Seminole County expands network with ADVA Optical Networking's DWDM FSP 3000 platform
21 October 2003 Munich/Mahwah NJ Lightwave--ADVA Optical Networking today announced that its Fiber Service Platform (FSP) 3000 has been deployed by the Seminole County, Florida, government to accomodate growth in its voice, data, and video bandwidth requirements. Seminole County selected Siemens Information and Communication Networks to deploy the FSP 3000 as a converged network solution over a common metro optical network. Siemens resells ADVA's FSP products, including the FSP 3000, through a strategic and long-term partnership between the two companies.
With the introduction of voice, video and data applications, the Seminole County government's bandwidth needs had exceeded the capabilities of its OC-3 SONET infrastructure. Expansion of the county's infrastructure through deployment of additional optical fiber was found to be too expensive and time-consuming, so Seminole County instead sought a solution based on DWDM technology that would expand the capacity of its existing installed fiber infrastructure. The FSP 3000 was selected because of its scalability, interoperability with legacy ATM network equipment, flexibility in application support, and low total cost of ownership.
"We saved a tremendous amount of time and took advantage of the bandwidth from the moment we plugged ADVA's solution in," said Greg Holcomb, information technologies manager for the Seminole County government. "We would have been looking at probably two months to a year to lay all of the new fiber we would have required. The proposal from ADVA said its system was 'plug and play' and could be installed in two weeks.
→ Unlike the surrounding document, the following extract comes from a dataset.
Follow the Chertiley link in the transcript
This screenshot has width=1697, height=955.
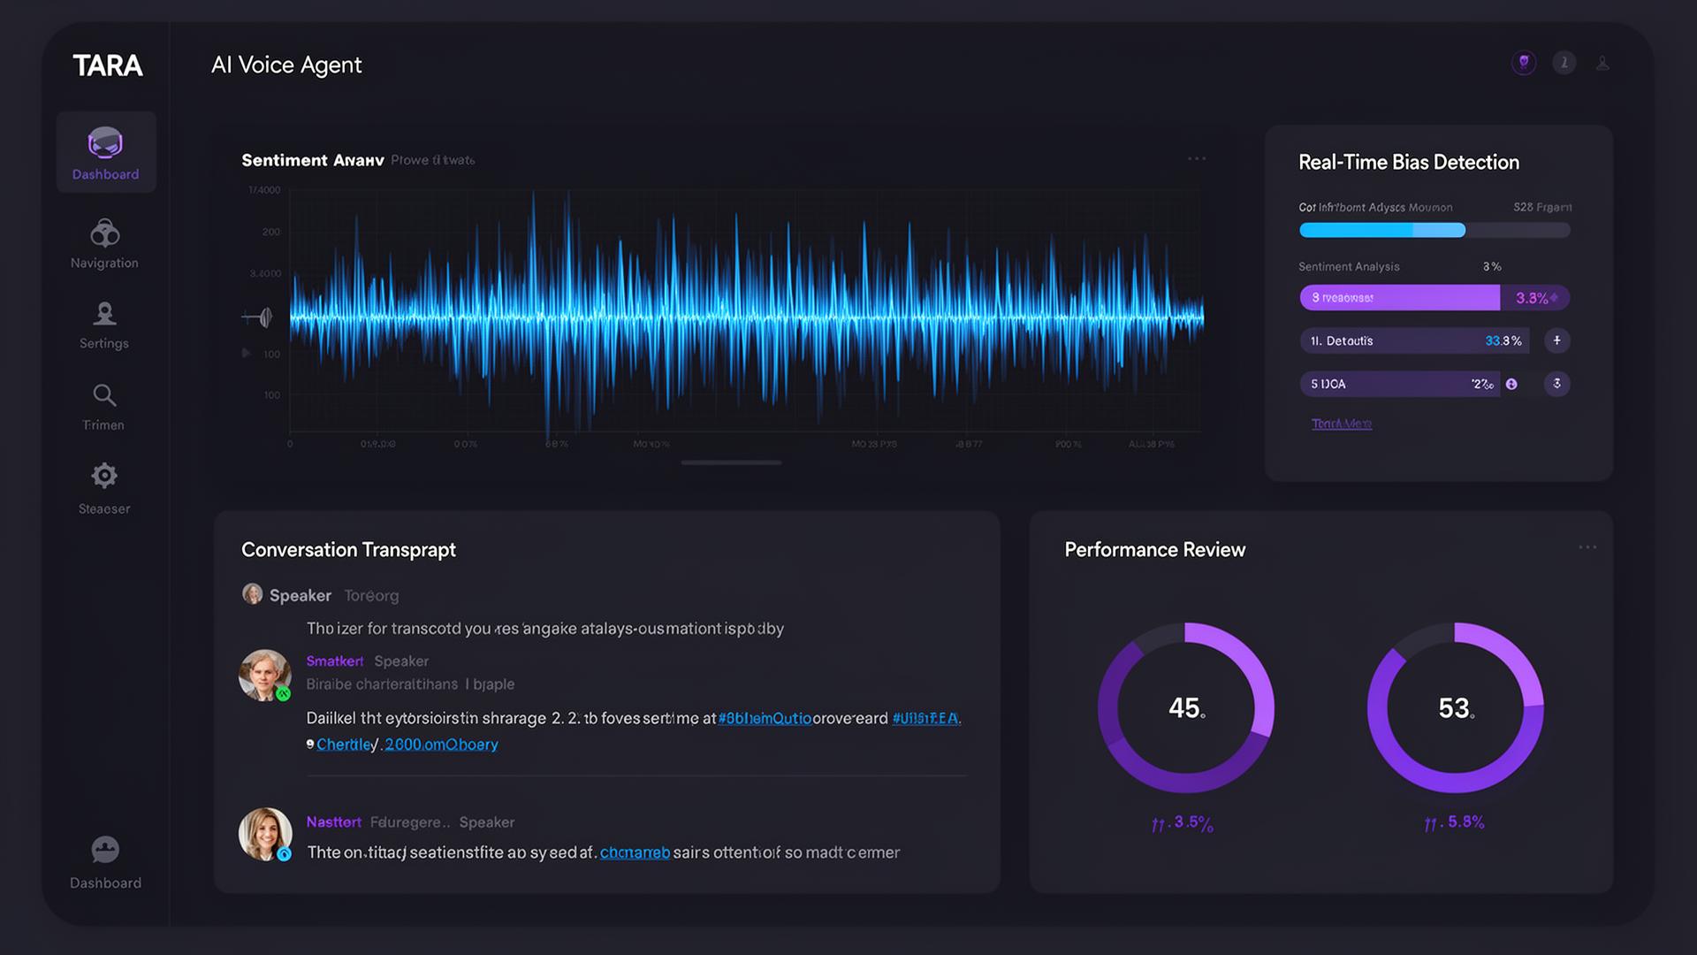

We figured that wasn't possible, but, literally within two weeks, we had scaled from 10-Mbit/sec to Gigabit Ethernet speeds and were running at full speed."
The FSP 3000 employs parallel use of DWDM and TDM technology to enable all protocols between 8 Mbits/sec and 10 Gbits/sec and up to 256 applications to be transported over one single fiber pair. The system's design supports point-to-point, linear add/drop, ring, and meshed network topologies of up to 10 nodes across distances up to 500 km without regeneration.